# 27" X 1-1/4" VS 70 CM (27-1/2")



## borgward (May 4, 2022)

The tire on my Late 80's World Sport shows that it is 27" X 1-1/4". Looking for innertube, I see 700C which is 27-1/2". Is 27" the nominal size which is actually 27-1/2", or are 27" and 700C (27-1/2") tires and tubes different animals? If different, will 700C innertube work on my bike?


----------



## Schwinny (May 6, 2022)

27" and 700c take the same tube
Your tires will take a 700c 23-28 width for road bikes
27.5 is actually a crazy mix of a 650b diameter rim (584?) and a large tire so the tube is much bigger round for a much taller tire.
in real world application, a 700cx28 and a 27x1-1/4 are exactly the same in overall height. They take the same tube and most tube boxes will have both tire sizes on them.

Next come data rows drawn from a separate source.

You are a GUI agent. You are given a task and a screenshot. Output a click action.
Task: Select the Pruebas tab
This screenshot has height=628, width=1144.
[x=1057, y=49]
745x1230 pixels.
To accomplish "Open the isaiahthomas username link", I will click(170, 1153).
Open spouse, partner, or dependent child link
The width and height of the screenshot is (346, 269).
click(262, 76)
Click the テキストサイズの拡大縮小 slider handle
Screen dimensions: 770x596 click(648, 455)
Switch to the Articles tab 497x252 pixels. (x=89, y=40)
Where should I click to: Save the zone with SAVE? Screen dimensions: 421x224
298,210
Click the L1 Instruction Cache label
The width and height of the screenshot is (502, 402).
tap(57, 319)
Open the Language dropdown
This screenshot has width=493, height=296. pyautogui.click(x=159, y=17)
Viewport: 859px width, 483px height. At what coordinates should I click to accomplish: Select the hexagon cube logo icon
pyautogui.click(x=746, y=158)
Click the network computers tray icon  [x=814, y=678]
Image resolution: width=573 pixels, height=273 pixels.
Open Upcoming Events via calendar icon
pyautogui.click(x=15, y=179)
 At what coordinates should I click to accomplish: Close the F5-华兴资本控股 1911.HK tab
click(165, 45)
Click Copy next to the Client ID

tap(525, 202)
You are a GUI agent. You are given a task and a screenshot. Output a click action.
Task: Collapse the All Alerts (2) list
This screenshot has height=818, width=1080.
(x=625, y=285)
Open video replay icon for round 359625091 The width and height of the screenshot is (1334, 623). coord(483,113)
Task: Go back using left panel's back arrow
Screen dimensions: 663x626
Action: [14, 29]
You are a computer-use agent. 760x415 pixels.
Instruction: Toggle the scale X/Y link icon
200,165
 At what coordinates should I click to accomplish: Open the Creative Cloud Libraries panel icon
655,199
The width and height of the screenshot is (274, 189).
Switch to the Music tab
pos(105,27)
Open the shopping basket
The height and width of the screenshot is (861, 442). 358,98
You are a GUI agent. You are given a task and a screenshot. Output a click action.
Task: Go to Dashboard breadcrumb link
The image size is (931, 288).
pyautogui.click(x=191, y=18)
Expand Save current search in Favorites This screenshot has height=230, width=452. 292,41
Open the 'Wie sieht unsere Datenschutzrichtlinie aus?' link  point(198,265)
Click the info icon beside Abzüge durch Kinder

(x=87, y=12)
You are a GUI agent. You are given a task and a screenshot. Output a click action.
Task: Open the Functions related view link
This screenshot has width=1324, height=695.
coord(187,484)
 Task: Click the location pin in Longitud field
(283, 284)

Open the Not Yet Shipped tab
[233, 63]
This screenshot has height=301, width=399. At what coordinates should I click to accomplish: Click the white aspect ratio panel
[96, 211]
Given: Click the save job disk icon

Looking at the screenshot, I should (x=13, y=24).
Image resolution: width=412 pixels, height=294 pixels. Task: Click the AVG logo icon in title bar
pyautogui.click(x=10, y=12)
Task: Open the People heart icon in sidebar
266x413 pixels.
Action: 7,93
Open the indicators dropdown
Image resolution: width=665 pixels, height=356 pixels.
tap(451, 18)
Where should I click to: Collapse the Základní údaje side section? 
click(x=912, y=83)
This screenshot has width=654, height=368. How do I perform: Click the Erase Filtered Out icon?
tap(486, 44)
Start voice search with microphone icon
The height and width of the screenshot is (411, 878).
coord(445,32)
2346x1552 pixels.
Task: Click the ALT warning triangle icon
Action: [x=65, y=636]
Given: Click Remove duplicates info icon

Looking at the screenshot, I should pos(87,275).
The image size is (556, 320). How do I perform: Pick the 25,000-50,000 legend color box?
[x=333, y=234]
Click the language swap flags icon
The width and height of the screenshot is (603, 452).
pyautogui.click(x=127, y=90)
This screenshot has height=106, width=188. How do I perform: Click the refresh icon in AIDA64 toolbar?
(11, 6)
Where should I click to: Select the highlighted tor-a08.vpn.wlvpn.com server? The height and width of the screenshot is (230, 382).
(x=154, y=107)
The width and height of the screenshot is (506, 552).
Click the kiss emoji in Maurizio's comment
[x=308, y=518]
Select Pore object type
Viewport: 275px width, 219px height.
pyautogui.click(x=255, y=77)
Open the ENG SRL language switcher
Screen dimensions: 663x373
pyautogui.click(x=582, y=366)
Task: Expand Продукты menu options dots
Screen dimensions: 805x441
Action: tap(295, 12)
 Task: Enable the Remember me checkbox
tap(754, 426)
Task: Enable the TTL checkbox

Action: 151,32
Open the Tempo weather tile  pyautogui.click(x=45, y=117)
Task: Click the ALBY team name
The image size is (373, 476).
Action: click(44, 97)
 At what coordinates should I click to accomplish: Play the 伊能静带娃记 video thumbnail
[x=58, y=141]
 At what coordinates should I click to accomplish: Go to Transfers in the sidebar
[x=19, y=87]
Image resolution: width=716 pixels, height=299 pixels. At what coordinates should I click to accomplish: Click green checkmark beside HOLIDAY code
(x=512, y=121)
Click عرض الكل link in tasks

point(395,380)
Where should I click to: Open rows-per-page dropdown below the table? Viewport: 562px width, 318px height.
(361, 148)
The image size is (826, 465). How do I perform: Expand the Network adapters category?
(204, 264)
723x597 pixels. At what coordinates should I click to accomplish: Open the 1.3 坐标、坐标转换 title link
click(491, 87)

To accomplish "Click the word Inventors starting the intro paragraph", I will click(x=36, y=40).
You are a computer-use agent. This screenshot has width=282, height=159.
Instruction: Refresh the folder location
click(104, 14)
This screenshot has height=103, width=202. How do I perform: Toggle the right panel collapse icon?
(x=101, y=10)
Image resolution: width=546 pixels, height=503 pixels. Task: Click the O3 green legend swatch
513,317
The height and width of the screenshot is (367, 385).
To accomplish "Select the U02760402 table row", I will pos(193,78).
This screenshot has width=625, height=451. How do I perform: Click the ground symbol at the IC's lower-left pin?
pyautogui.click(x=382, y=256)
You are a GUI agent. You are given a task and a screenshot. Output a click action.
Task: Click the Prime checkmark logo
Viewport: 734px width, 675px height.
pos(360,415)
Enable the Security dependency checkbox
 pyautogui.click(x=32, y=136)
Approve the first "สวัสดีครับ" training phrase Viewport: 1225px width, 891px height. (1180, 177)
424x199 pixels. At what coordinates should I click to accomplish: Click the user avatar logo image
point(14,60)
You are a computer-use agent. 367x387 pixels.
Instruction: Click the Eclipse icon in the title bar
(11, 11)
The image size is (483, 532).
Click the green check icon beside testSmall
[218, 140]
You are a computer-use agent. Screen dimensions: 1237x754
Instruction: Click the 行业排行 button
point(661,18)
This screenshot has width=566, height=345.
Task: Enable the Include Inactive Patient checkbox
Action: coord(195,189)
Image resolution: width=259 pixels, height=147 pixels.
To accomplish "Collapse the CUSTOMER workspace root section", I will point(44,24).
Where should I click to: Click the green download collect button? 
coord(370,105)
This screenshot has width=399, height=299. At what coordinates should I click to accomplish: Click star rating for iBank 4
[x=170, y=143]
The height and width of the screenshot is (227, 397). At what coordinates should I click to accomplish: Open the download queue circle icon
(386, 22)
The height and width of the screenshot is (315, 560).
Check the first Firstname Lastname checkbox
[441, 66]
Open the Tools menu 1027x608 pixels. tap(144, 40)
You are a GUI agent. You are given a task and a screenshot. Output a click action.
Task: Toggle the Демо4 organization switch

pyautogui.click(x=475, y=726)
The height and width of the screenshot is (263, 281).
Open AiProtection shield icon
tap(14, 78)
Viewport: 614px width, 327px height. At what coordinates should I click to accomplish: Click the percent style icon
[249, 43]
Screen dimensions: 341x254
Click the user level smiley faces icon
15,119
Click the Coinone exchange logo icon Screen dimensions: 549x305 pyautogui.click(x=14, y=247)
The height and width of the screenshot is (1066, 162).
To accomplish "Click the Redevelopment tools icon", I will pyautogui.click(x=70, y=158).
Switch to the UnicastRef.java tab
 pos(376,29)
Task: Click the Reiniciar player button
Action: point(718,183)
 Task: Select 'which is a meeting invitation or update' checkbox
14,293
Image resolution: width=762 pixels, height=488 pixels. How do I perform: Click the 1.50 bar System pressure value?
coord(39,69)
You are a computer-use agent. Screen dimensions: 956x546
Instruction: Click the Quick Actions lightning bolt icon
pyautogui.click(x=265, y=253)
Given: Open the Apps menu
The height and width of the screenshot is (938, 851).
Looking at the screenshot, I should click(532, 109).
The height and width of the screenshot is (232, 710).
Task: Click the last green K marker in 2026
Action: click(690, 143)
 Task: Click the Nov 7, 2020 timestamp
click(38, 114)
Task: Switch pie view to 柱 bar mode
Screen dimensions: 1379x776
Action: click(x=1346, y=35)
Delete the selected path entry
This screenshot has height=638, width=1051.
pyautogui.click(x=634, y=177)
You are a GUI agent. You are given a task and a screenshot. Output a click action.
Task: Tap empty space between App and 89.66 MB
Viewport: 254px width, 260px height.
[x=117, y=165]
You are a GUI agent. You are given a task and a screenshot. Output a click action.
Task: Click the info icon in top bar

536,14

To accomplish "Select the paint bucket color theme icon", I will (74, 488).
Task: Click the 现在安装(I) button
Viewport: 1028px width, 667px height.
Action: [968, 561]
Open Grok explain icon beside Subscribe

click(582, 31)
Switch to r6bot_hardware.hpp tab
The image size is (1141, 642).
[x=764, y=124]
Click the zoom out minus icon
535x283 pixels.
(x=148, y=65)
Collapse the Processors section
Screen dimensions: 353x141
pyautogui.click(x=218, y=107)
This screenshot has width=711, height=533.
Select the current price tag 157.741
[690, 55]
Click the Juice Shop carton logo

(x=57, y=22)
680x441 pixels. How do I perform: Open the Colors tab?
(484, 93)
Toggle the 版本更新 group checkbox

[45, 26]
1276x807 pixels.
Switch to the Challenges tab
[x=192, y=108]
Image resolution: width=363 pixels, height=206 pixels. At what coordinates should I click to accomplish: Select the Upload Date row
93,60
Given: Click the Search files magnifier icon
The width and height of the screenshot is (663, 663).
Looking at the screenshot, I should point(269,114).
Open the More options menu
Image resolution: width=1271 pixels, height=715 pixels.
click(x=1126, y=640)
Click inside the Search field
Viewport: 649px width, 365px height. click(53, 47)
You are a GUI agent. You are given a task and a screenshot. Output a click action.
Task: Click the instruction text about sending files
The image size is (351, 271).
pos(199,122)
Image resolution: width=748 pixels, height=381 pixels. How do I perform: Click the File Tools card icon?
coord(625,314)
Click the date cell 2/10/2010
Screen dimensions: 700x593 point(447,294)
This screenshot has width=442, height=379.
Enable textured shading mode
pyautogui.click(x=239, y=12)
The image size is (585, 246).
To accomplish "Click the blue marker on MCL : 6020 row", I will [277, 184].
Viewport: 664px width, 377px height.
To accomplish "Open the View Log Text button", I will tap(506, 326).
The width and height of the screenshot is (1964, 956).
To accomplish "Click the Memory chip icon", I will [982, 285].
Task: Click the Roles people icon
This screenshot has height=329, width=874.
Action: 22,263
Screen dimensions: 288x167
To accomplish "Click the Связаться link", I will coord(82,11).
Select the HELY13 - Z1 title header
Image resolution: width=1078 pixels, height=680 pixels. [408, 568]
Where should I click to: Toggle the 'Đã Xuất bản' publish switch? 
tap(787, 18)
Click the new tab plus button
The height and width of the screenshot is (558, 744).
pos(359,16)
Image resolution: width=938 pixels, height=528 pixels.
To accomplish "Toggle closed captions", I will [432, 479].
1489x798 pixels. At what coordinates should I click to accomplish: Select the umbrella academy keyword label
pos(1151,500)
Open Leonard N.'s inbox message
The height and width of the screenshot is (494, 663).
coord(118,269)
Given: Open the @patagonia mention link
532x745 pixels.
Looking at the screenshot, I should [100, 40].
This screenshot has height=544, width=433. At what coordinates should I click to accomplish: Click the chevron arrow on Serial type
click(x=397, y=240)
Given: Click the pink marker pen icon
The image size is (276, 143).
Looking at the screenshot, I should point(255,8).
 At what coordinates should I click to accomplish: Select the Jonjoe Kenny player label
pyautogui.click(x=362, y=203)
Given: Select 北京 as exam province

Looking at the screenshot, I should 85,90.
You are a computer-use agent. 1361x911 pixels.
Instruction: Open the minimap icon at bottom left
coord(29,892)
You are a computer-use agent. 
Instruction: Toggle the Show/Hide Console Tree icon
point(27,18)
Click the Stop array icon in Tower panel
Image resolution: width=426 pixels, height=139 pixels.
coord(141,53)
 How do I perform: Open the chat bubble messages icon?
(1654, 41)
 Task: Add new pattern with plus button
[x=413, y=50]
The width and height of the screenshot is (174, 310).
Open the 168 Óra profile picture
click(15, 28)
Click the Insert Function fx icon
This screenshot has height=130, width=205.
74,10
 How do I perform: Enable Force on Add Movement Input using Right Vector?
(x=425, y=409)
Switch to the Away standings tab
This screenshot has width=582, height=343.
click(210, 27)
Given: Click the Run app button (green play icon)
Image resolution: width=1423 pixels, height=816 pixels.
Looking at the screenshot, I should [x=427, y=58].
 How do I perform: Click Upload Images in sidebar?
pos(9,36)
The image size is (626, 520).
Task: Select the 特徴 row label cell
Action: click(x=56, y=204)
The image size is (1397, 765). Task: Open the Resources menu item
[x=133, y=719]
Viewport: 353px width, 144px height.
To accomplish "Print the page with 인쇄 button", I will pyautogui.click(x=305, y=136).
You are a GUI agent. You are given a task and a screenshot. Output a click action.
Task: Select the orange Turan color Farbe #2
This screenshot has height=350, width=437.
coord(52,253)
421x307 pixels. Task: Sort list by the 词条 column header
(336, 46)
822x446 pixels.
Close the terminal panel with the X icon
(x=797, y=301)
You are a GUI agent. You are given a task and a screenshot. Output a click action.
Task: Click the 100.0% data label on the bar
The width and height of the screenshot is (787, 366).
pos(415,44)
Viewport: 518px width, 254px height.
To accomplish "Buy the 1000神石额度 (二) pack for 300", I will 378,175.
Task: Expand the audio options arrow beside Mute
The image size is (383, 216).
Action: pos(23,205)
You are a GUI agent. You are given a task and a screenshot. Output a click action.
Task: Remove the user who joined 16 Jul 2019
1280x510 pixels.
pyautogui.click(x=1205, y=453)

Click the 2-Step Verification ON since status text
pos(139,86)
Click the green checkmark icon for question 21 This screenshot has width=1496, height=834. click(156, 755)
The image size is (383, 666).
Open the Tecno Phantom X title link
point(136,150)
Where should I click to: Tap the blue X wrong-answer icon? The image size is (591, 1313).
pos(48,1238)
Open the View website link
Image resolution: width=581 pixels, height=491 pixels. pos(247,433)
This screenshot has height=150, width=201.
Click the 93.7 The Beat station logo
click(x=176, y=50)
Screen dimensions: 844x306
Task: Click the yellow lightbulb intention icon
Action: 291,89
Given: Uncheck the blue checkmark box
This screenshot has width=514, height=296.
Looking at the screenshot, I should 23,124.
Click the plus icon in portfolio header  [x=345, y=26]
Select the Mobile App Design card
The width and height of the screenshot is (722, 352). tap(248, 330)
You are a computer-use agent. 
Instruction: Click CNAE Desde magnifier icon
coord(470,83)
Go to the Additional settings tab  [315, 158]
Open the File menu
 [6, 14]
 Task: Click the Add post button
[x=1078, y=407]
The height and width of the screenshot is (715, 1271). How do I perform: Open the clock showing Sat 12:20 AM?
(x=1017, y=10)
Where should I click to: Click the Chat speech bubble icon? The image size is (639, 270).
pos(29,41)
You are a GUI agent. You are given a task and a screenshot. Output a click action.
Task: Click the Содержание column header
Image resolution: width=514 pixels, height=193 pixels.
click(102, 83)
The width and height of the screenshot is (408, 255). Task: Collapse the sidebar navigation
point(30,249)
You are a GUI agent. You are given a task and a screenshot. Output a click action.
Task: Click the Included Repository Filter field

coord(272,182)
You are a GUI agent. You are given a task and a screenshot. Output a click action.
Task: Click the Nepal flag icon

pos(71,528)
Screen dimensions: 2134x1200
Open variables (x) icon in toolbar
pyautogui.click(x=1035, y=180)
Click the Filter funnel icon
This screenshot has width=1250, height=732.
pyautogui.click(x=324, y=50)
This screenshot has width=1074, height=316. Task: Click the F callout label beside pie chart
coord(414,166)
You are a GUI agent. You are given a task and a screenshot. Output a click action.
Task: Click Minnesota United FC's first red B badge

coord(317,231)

I have found that the cheapest "bike world" tubes at Walmart are CST (Chinese) tubes and are of a good quality. I seem to always have issues with Kenda tubes.


----------



## borgward (May 6, 2022)

Walmart has a lot of tubes and tires now. Last year I had to order tires and tubes for my Raleigh 3 Speed. Are the peel and stick patches any good? Decades ago all I ever did was glue on or vulcanize patches.


----------



## borgward (May 11, 2022)

Schwinny said:


> 27" and 700c take the same tube
> Your tires will take a 700c 23-28 width for road bikes
> 27.5 is actually a crazy mix of a 650b diameter rim (584?) and a large tire so the tube is much bigger round for a much taller tire.
> in real world application, a 700cx28 and a 27x1-1/4 are exactly the same in overall height. They take the same tube and most tube boxes will have both tire sizes on them.
> ...



Now I need tires what is the equivalent for 27 X 1-1/4 tire. When I search for 27 X 1-1/4 tire all I get is 700C X ...


----------



## 3-speeder (May 11, 2022)

Shouldn't have any problems finding a variety of 27 inch tires.  The Panaracer Paselas are top notch.








						27 inch Tires
					






					www.modernbike.com


----------



## GTs58 (May 11, 2022)

When I search for 27 X 1-1/4 tires that's all I get.


----------



## borgward (May 11, 2022)

3-speeder said:


> Shouldn't have any problems finding a variety of 27 inch tires.  The Panaracer Paselas are top notch.
> 
> 
> 
> ...



That's what's on it now. That's what I will order. Funny,the other day I searched Amazon for 27 X 1 - 1/4 all I got was 27-1/2 and 700C. Today Amazon came up with 27 X 1 - 1/4. Go figure.


----------



## Schwinny (May 11, 2022)

27x1-1/4 is ISO 630/ 28
 Maybe try that


----------



## Arnold Ziffel (May 12, 2022)

27 x 1 1/4   is  (32-630)
1  1/4 inches  is  equal to  31.75 millimeters.
Now, different manufacturers' offerings of (32-630) 27 x 1 1/4 tires  DO IN FACT VARY, and significantly sometimes as to the actual tread width, even though the sidewall marking says (32-630).   Back in the day, the various manufacturers' tire offerings were nearly all close to the actual 32mm as marked (true to size), but not so today.  It depends on the tire model and from what particular manufacturer.   Some are true to size  and there are a few that are as much as 3.5mm undersized in width, though marked as 32-630.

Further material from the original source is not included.